Today, I have had a failed runs that end on incomplete with “max_prompt_tokens”, where the limit get’s exceeded, just barely, but consistently, independent of where I the limit (tried between 25000 to 28000 for max_prompt_tokens). See below. Any clues to what’s going on? It feels like there is a miscalculation of tokens on the OpenAI end?

{
“id”: “run_REDACTED”,
“object”: “thread.run”,
“created_at”: 1716564198,
“assistant_id”: “asst_REDACTED”,
“thread_id”: “thread_REDACTED”,
“status”: “incomplete”,
“started_at”: 1716564199,
“expires_at”: null,
“cancelled_at”: null,
“failed_at”: null,
“completed_at”: 1716564204,
“required_action”: null,
“last_error”: null,
“model”: “gpt-4o”,
“instructions”: “REDACTED”,
“tools”: [
{
“type”: “file_search”
}
],
“tool_resources”: {},
“metadata”: {},
“temperature”: 1.0,
“top_p”: 1.0,
“max_completion_tokens”: 3000,
“max_prompt_tokens”: 26000,
“truncation_strategy”: {
“type”: “auto”,
“last_messages”: null
},
“incomplete_details”: {
“reason”: “max_prompt_tokens”
},
“usage”: {
“prompt_tokens”: 25964,
“completion_tokens”: 88,
“total_tokens”: 26052
},
“response_format”: “auto”,
“tool_choice”: “auto”
}

The max prompt tokens isn’t providing information of how to operate. It is providing information of when to produce an error.

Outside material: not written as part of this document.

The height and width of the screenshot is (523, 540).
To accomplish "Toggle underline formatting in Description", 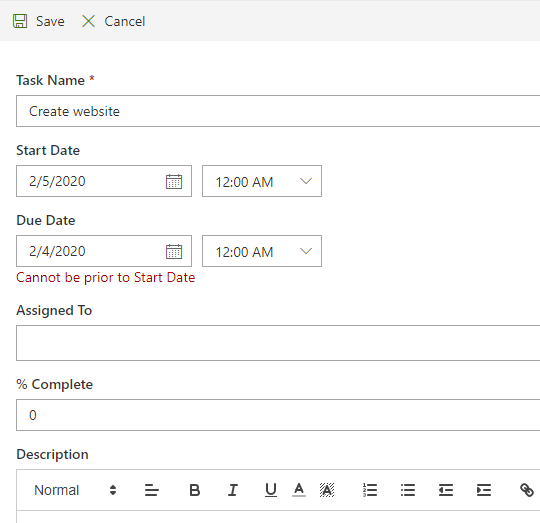I will click(271, 490).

You provided no limit to the length of thread conversation with the limited ability of truncation_strategy. Then you have file_search enabled, where the AI will call a tool and get back up to 20 chunks by 800+overlap tokens. So the error you asked for blocks the run, leaving it incomplete.

1 Like

From the api docs on truncation strategy:

"The truncation strategy to use for the thread. The default is auto. […] When set to auto, messages in the middle of the thread will be dropped to fit the context length of the model, max_prompt_tokens. "

I have not set truncation strategy, so it defaults to auto and should honor max_prompt_tokens. Am I misunderstanding?

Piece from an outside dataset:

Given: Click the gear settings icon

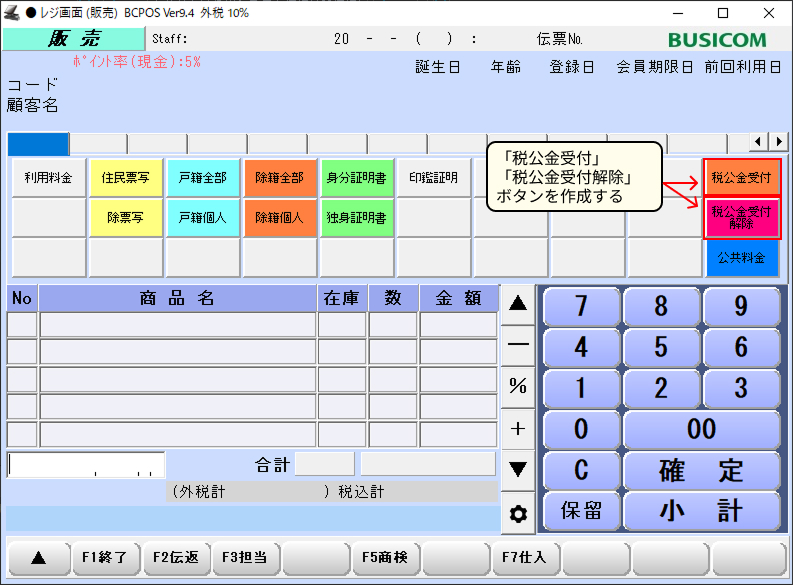Looking at the screenshot, I should click(x=518, y=514).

When I change max_prompt_tokens, the tokens used for the prompt do change with it. Only it misses, barely.

The problem persists. Any ideas are welcome.

The max prompt tokens is only there to produce an error and block usage when the AI exceeds your setting.

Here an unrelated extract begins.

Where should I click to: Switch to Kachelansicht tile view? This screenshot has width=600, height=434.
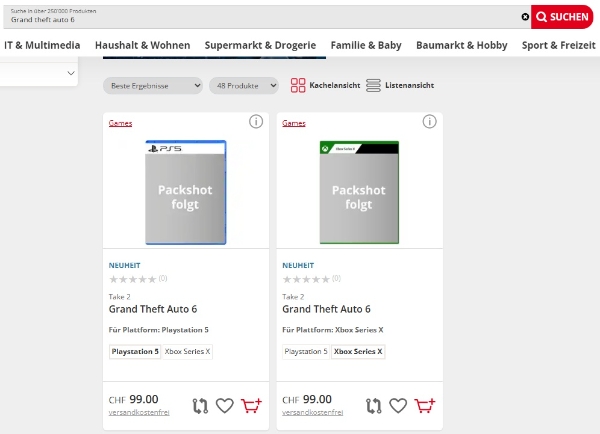[325, 85]
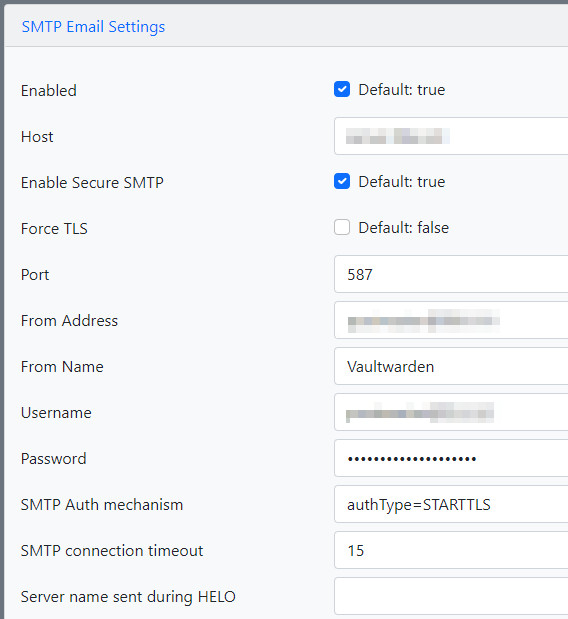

If you want to actually control the length of past chat which can increase the usage, you must use truncation strategy.

OpenAI basically broke assistants by making the tier 1 rate limit per minute even lower than the amount an assistant with documents can use in a single run. I would suggest building on Chat Completions rather than rewarding with $50+ to raise tier this crude behavior by OpenAI that does not even allow someone to send 1/3 the model context. That gives you full control of the amount sent to a model every call.

1 Like

I must have read the documentation a billion times and never realized that was the case. Thought for sure it was using that as a parameter, not as a means to strike an error.